■ **Document passage**:
General Humberto Ortega Saavedra (born January 10, 1947  in Managua) is a Nicaraguan military leader, Latin American revolutionary strategist, and published writer.  He was Minister of Defense between the victory of the Sandinista revolution in 1979 under the National Reconstruction Government, through the first presidency of his brother Daniel Ortega, and through the presidency of Violeta Barrios de Chamorro who defeated Daniel Ortega in the elections of 1990.

Biography
Humberto Ortega, his brother, the current President of Nicaragua, Daniel Ortega, and Victor Tirado López founded the Tercerista tendency of the Sandinista National Liberation Front (FSLN) in 1975. He, among others leaders, crafted the urban insurrection strategy that ignited civil war in Nicaragua in October 1977 which led to the fall of the Somoza dynastic dictatorship in July 1979.  As Minister of Defense during the decade of Sandinista rule, Ortega oversaw the buildup of the Sandinista Popular Army (EPS) and the prosecution of the war against the "contra" resistance factions and their peasant support base.

Following the electoral defeat of Daniel Ortega and the Sandinista Party in 1990, Humberto maintained control of the military. Later that year accusations arose against Humberto claiming his involvement in the murder and cover-up of sixteen-year-old Jean Paul. Ortega's bodyguards allegedly shot and killed the young man when he attempted to pass the general's motorcade on October 28, 1990. In November 1990 the Nicaraguan National Assembly along with experts from the Venezuelan Ministry of Justice began an investigation of this incident. Most of the evidence found by the investigators proved to be circumstantial and the travel records for the motorcade were never found. Civil District Judge Boanerges Ojeda suggested Ortega's bodyguards, two officers, and Humberto be tried in court before he passed the case to the military prosecutors office where it was closed in July 1992. He retired  in 1995, turning the job over to his second in command, Joaquín Cuadra. General Humberto Ortega started transforming the EPS into the non-political Nicaraguan National Army.

■ **Entries**:

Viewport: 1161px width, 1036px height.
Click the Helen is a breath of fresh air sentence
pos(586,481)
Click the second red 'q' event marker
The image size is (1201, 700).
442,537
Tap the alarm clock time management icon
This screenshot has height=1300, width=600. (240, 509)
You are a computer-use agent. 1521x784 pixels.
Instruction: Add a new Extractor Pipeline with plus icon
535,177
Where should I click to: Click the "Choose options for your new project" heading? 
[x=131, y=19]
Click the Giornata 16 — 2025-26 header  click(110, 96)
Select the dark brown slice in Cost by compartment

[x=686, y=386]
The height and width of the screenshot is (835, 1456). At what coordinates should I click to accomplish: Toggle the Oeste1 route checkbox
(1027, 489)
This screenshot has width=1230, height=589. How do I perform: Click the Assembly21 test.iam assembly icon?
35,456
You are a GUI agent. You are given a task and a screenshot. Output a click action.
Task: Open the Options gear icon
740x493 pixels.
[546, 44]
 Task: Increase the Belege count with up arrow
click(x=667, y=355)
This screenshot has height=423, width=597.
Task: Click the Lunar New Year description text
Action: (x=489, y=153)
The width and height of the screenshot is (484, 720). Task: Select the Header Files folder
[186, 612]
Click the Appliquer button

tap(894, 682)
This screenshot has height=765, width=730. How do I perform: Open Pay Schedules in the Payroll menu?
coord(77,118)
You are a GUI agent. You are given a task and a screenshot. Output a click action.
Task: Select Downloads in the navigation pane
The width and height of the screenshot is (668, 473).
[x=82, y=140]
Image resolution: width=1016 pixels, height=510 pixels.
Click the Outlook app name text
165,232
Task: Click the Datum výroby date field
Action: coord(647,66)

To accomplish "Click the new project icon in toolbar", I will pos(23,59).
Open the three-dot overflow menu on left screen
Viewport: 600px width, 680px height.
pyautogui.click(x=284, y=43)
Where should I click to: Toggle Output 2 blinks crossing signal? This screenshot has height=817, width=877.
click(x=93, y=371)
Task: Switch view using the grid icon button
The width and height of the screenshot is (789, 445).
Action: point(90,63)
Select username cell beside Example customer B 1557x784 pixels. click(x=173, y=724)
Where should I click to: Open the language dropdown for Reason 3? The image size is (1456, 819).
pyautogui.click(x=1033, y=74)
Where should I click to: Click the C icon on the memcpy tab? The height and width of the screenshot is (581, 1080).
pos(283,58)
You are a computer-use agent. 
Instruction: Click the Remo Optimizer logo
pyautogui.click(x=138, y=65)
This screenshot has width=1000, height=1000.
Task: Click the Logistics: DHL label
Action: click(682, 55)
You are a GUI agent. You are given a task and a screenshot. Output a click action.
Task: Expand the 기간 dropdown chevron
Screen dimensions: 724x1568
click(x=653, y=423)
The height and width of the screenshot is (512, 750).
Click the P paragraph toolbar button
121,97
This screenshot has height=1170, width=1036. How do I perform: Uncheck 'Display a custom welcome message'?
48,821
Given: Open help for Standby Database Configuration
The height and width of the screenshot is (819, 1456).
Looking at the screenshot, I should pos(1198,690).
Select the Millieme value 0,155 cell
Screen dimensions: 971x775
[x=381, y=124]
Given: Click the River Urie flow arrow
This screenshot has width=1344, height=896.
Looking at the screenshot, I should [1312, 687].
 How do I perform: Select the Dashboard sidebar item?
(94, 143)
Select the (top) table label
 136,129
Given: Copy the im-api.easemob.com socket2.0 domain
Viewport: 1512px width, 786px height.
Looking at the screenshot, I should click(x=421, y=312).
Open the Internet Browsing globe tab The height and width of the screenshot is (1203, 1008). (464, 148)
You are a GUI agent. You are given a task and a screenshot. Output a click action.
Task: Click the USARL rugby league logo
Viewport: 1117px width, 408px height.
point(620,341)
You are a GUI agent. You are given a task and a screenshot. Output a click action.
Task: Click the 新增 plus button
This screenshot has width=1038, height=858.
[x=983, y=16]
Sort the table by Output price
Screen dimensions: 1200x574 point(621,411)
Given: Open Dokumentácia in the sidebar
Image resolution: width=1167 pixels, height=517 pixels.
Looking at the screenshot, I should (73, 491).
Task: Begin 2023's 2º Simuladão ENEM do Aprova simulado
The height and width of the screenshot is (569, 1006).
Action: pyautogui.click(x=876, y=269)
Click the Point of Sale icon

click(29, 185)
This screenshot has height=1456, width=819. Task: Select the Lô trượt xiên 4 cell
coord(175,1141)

■ **Problem description**:
Rewrite the Humberto Ortega text from "General Humberto Ortega Saavedra" to "elections of 1990.", replacing "Managua" with "Granada".

■ **Response**:
General Humberto Ortega Saavedra (born January 10, 1947  in Granada) is a Nicaraguan military leader, Latin American revolutionary strategist, and published writer.  He was Minister of Defense between the victory of the Sandinista revolution in 1979 under the National Reconstruction Government, through the first presidency of his brother Daniel Ortega, and through the presidency of Violeta Barrios de Chamorro who defeated Daniel Ortega in the elections of 1990.